# Excerpted text start

This past weekend I made a trip to Vadodara formerly known as Baroda to meet my friend, tangy lemon. As I boarded the flight; business men were making last-minute calls, closing deals and making preparations for their weekend. This is a good time to visit Vadodara where Navratri is celebrated with great furor. Navratri which literally means nine nights is a festival celebrated for nine days and nights at the beginning of autumn which is considered to be a sacred time. During the festival Goddess Durga is celebrated for her embodiment of the creative feminine force.
As I reached my friend’s house I was treated to a homemade Gujarati lunch consisting of two sabzi’s(vegetable stir fry of cauliflower, potatoes and peas), rotis (flatbread), some Kadhi (curd based curry), rice and Aamras(mango pulp). The meal was wholesome and delicious.
Later that afternoon we visited the campus of Maharaja Sayajirao University, the largest university in the state of Gujarat offering programs in the fields of fine arts, performance arts, education, psychology, law, community science, management, economics and social work. The architecture reflects the influence of the various rulers that once ruled Baroda from the Mughals to the Marathas. The buildings on the campus are moderate in scale, using local materials and surrounded by plenty of green space.
The last ruler of Baroda; Maharaja Sayajirao Gaekwad played a great role in reforming and modernizing the city. He established libraries, universities, the textile and tile industry, a central park like park called Sayaji Baug or Kamati Baug that houses a zoo and museums. His plan was to build a city that was self-sufficient, an educational, industrial and commercial hub. I asked my friend tangy lemon as to what she felt about the growth rate of the city today as compared to other cities and she felt that the city unlike other cities in India was growing at a moderate scale. The city has not been spared by problems being faced by other cities at present in India but the city has been able to maintain it’s character; art and cultural centers are prominently interspersed within the city. The city is also at times referred to as the Sanskari Nagri (Cultural City) or the Garden City.
In the evening we walked down Nava Bazaar located very close to the center of the city. The bazaar has a very festive atmosphere through out the year and it is the place where locals and tourists shop for chaniya cholis(traditional costume worn by women), kurtis, home accessories such as bed sheets, curtains
and jewelry. The bazaar lead us to the center of the city known as Mandvi or the walled city. It is a walled city that is circular with four entrances in the north, east, south and west directions. In the center is a watch tower; a place to make important announcements and was used as a tax collection center. Most of the structures are wooden and were developed in a phased manner by the Gaekwad’s. The structures today are in need of restoration and repairs.
After walking around in the heat we headed to Sarvodaya for some fresh homemade ice cream. I tried the sitafal (custard apple) ice cream and on tangy lemon’s insistence I also tried the mosambi badam (sweet lime and almond), at first I felt that it was a weird combination but it was actually quite refreshing.

# Excerpted text end
# Listed records start

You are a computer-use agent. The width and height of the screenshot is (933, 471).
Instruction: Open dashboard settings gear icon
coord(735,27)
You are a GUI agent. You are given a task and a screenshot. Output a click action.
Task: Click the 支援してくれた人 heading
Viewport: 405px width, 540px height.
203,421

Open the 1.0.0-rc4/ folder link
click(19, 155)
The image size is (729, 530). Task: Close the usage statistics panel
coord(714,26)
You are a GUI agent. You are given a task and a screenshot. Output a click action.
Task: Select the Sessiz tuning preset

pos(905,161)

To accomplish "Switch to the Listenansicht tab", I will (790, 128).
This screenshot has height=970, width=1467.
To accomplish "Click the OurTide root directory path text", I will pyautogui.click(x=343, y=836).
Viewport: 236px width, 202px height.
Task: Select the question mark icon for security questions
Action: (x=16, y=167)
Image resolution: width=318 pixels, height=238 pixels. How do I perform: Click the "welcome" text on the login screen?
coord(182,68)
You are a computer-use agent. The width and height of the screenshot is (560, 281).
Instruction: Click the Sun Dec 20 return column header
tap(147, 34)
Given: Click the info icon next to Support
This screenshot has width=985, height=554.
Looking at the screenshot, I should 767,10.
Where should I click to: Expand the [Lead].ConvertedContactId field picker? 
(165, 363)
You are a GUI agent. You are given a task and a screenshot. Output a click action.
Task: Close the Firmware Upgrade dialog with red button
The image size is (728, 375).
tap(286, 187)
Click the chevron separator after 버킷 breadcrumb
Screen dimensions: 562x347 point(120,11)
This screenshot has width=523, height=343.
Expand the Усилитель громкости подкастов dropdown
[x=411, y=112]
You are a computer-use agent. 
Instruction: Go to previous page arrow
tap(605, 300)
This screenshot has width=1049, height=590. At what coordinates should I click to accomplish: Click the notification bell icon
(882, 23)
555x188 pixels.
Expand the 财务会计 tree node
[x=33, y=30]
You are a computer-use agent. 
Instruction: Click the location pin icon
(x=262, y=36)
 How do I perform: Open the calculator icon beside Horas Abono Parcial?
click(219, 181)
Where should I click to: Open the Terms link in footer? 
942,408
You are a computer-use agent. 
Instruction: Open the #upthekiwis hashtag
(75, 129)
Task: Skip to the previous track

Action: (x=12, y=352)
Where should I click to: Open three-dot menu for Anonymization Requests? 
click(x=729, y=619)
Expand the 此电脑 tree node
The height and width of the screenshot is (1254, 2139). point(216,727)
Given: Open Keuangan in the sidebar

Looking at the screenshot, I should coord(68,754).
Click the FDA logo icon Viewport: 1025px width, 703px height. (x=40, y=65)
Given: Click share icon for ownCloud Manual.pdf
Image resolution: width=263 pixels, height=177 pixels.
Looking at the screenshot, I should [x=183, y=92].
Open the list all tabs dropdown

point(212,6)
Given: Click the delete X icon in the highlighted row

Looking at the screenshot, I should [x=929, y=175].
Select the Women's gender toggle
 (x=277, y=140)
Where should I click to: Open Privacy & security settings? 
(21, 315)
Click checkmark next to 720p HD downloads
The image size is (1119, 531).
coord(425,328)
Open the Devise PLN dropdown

# Listed records end

Tasks for this exercise >>
**A)** Please return the passage of the Vadodara text from "In the evening" to "restoration and repairs.", copied word for word.
**B)** Retype the lines of the records from the line with "Click the FDA" to the line with "Looking at the screenshot, I should [x=183, y=92].", both included and unchanged.

Outputs >>
**A)**
In the evening we walked down Nava Bazaar located very close to the center of the city. The bazaar has a very festive atmosphere through out the year and it is the place where locals and tourists shop for chaniya cholis(traditional costume worn by women), kurtis, home accessories such as bed sheets, curtains
and jewelry. The bazaar lead us to the center of the city known as Mandvi or the walled city. It is a walled city that is circular with four entrances in the north, east, south and west directions. In the center is a watch tower; a place to make important announcements and was used as a tax collection center. Most of the structures are wooden and were developed in a phased manner by the Gaekwad’s. The structures today are in need of restoration and repairs.

**B)**
Click the FDA logo icon Viewport: 1025px width, 703px height. (x=40, y=65)
Given: Click share icon for ownCloud Manual.pdf
Image resolution: width=263 pixels, height=177 pixels.
Looking at the screenshot, I should [x=183, y=92].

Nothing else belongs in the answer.